If you can get this right, then long term success in my mind is much more assured. Why? For me, the answer is that someone else can share the burden of the failures, and you can help each other when one may stop or fail. It is easy to keep going and be positive when things are going well, but when things are going badly you need all the support you can get. Stopping when things fail or go wrong is the easiest thing to do, so a team, in my mind works well.

Having said that, there are times when ones conviction of the right steps to take may become diluted or changed by a partner. This means that communication and dialog between you is essential if you are to benefit from having a partner, so that you can keep discussing the best action to take until the logic and benefits are clear.

Some key points for me are:

  1. You need someone who shares your passion and belief in the product or service you want to provide.
  1. You need someone that can talk honestly and openly to you, and that you can talk openly to them. Many times you can stop going down a blind alley, by listening to someone who has a different point of view.
  1. Ideally you want to have complimentary skills and personalities. For example, I see glasses as half empty, and my business partner sees them as half full. I am very cautious and look at all the things that can go wrong. He looks at the positives. If it was my company alone,  then I would not finish anything, as it would never be quite perfect. If he ran the company alone, I think products would be released too early, without an adequate number of teething problems fixed. Instead, we have arguments, discussions and late nights, finalizing products and putting in the last ounce of extra energy, to make sure we get products out and in as good a release state as is viable.

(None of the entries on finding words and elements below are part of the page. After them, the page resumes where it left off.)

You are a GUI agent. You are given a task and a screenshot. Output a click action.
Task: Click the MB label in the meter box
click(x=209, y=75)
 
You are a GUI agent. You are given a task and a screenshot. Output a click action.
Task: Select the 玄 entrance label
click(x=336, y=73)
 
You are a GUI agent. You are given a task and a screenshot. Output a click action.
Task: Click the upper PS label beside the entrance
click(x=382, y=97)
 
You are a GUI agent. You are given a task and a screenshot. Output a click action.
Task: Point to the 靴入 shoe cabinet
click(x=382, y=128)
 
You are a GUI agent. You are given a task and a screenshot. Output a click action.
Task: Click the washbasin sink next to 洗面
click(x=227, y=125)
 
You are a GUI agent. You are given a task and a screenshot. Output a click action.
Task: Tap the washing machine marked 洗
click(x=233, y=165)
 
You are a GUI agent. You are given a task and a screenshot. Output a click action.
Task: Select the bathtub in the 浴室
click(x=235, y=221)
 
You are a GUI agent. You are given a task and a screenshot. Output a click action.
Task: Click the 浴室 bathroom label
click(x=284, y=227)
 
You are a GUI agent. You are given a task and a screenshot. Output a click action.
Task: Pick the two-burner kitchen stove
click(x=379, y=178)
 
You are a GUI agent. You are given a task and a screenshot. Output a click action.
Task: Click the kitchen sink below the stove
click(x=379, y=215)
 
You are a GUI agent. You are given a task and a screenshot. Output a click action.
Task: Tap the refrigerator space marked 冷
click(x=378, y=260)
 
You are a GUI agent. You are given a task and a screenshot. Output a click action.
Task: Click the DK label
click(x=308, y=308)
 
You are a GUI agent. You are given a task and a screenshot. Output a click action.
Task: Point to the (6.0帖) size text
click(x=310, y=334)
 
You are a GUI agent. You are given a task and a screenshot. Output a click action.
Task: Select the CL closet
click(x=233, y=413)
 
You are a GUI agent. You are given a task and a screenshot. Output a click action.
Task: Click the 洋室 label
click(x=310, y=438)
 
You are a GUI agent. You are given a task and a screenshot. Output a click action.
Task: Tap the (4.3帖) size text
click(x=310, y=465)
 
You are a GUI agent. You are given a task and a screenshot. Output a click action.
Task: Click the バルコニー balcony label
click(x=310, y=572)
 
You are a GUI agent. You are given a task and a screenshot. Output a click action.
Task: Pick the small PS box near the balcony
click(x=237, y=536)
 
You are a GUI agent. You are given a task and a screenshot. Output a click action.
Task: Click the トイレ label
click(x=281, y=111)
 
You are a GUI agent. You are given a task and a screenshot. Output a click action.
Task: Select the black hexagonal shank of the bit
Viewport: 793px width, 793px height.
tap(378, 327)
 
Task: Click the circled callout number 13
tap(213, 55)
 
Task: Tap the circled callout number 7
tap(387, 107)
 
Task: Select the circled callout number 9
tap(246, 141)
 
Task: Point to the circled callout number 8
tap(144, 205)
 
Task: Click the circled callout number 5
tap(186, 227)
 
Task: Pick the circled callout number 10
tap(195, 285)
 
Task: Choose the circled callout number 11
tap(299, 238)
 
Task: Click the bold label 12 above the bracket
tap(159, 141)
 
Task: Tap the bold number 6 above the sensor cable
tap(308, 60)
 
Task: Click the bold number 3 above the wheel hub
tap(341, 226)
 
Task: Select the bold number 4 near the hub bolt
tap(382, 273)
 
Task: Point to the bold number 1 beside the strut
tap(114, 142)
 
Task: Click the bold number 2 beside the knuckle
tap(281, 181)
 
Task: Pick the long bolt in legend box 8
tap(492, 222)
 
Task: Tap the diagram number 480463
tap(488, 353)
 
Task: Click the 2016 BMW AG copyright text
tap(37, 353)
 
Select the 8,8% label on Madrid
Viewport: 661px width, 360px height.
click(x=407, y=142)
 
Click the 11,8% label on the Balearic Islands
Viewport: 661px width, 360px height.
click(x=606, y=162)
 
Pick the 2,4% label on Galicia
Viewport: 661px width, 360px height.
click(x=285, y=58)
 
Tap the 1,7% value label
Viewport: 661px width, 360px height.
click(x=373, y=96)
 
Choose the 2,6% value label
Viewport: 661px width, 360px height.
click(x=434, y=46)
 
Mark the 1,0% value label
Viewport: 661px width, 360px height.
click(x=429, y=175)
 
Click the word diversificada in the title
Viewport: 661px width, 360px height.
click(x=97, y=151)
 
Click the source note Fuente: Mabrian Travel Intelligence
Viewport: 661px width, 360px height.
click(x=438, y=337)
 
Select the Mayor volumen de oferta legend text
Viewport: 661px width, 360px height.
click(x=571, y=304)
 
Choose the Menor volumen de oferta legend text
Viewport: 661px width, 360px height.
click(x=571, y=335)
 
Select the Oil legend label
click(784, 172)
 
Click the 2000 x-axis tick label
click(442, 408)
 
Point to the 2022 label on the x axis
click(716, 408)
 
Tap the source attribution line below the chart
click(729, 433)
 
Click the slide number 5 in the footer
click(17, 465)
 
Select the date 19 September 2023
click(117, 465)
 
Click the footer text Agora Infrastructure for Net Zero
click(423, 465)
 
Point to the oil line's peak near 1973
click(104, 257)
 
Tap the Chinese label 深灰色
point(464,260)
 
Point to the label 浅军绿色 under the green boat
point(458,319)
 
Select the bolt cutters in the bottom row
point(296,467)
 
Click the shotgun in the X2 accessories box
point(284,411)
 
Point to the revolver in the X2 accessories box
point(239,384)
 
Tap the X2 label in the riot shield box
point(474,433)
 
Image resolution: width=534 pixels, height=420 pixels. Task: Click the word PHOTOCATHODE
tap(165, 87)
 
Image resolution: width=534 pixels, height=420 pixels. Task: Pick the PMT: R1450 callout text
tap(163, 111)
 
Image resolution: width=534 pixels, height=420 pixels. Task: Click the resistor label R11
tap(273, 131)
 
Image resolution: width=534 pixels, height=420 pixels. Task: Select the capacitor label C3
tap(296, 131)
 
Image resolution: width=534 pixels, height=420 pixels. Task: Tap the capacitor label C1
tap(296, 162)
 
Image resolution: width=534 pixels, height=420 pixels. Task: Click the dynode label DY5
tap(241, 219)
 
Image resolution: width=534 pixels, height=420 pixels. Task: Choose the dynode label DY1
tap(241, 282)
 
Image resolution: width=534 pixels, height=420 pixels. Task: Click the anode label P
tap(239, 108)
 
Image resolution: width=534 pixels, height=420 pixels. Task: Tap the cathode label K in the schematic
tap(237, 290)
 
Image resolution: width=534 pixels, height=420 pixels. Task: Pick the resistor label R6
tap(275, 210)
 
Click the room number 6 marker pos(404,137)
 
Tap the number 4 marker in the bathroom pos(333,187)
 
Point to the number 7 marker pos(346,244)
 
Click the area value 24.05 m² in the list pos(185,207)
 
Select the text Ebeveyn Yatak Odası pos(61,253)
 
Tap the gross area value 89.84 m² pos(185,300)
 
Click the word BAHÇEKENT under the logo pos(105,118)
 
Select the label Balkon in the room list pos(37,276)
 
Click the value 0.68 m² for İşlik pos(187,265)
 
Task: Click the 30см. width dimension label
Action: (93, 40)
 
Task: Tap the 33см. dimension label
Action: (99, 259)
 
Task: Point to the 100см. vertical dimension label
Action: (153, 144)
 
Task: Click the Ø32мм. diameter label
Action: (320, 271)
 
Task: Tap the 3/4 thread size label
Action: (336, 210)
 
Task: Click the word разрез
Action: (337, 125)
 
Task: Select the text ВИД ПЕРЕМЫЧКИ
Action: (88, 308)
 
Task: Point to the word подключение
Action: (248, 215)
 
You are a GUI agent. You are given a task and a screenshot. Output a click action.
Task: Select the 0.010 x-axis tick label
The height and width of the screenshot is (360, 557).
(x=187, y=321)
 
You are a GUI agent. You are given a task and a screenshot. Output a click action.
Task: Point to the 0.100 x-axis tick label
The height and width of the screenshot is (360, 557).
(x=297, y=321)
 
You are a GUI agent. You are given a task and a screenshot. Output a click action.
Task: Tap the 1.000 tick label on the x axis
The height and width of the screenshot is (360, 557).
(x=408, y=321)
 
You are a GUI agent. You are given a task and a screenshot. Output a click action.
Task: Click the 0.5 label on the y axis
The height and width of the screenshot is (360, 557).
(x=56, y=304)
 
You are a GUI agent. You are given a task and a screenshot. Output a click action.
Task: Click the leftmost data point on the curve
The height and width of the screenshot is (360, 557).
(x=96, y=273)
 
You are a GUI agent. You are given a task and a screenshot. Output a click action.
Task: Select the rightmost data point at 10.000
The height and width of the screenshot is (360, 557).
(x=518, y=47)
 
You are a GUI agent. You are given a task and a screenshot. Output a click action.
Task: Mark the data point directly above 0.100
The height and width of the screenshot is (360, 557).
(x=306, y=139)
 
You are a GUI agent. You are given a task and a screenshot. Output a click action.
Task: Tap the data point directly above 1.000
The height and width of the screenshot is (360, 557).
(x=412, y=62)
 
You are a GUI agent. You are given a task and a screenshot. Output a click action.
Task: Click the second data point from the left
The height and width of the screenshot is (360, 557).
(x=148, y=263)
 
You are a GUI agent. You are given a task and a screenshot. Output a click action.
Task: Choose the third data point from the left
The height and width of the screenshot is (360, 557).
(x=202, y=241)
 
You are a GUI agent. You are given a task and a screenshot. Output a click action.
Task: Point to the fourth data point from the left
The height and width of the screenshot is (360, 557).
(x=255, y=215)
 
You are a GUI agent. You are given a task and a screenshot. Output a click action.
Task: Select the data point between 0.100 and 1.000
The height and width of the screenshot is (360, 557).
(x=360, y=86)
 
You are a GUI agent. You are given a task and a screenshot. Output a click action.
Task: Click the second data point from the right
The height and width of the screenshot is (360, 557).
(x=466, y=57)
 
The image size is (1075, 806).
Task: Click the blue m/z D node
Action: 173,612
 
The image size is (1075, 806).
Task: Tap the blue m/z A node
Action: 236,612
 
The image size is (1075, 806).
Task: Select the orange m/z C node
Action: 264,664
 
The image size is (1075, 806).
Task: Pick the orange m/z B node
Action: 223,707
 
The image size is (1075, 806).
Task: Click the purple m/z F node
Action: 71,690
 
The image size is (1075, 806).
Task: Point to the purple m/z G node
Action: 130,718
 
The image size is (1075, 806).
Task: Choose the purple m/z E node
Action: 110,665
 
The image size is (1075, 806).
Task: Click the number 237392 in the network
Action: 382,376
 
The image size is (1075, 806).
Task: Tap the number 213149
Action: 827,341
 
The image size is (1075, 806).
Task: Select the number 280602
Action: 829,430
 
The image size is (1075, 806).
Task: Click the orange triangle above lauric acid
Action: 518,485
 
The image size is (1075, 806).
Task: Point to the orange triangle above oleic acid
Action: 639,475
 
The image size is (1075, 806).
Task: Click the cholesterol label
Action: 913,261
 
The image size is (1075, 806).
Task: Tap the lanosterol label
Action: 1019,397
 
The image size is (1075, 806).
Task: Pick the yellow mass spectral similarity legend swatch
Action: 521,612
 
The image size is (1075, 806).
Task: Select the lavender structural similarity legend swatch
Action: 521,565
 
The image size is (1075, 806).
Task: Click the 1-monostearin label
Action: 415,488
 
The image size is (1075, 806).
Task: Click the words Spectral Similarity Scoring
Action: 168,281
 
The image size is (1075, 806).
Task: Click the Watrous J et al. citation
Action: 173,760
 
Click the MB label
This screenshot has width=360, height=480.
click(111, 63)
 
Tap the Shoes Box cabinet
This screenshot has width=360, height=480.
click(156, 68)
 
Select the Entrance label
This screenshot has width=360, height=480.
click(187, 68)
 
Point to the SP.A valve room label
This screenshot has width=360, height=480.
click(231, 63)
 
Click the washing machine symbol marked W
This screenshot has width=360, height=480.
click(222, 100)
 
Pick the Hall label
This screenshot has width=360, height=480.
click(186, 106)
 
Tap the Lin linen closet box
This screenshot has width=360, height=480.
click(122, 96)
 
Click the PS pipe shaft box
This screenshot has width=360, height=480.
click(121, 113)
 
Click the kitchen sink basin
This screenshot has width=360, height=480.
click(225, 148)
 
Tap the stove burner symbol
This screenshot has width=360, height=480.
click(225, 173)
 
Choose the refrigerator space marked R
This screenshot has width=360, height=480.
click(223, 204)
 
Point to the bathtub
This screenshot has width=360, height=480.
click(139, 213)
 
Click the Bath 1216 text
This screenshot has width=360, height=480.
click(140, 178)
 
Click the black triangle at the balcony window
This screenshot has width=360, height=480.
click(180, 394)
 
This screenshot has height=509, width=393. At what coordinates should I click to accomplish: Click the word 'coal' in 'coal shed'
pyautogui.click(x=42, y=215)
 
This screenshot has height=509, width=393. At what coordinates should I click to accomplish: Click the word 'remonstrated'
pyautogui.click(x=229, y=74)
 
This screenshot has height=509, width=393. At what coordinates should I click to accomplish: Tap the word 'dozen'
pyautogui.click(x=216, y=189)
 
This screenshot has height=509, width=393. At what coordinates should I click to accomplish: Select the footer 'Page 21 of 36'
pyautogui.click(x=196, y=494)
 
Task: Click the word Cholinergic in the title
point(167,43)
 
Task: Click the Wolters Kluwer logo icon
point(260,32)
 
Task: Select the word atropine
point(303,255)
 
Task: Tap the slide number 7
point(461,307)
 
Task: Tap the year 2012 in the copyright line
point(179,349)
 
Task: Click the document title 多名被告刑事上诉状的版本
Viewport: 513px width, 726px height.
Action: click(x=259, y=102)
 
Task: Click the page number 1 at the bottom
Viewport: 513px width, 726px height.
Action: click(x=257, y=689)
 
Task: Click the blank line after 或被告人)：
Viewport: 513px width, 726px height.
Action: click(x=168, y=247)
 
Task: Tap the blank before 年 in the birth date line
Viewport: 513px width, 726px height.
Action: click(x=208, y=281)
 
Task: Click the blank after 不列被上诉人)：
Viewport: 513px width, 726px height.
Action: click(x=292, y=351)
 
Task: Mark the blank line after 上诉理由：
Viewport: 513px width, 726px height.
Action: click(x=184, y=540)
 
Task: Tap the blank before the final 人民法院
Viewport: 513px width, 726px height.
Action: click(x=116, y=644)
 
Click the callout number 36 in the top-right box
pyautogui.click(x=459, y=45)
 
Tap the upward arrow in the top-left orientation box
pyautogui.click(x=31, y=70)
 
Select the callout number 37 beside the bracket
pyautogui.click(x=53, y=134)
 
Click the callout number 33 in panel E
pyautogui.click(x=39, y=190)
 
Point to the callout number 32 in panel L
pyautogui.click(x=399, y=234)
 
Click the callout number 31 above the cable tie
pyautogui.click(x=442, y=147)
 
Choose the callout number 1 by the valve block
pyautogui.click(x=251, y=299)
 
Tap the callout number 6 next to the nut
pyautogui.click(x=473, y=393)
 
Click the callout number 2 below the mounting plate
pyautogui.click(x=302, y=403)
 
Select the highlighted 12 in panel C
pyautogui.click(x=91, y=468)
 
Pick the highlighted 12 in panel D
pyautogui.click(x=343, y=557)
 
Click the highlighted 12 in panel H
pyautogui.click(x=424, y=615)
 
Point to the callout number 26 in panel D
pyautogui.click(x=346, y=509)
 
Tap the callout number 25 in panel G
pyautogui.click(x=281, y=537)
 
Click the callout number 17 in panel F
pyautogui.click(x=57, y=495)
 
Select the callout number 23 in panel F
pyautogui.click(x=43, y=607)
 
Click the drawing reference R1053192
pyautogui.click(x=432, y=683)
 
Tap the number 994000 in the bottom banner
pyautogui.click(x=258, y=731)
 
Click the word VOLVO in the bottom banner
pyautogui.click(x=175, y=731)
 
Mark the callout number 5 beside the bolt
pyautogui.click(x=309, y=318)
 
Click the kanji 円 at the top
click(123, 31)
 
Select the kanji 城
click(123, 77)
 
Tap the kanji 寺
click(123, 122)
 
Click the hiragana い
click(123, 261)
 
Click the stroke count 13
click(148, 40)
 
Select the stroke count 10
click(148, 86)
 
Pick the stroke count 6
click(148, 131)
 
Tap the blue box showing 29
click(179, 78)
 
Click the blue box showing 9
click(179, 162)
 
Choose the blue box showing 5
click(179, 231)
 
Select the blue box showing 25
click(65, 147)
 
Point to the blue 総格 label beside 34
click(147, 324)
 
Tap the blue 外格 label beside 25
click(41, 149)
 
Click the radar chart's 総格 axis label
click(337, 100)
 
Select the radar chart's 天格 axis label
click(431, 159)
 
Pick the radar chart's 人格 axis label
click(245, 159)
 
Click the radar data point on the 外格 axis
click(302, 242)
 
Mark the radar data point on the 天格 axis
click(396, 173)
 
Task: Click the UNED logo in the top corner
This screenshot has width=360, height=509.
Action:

So, you do not always want to agree or always have the same ideas. If that were the case, then there would be much less need for both of you to be in the company – one would do.
  1. Ideally, and I have not had this, you want a third person with business and money experience. In a book I read about Walt Disney, and his early years of unsure growth, his brother was the money man, and Walt was the ideas man. Walt did not have to learn all the ways of the money world, and his brother was able to secure the finances needed to grow the company at each stage. This has been my biggest problem – finding a money man you can trust! I do not have a money man brother – if you do, use their skills to good advantage!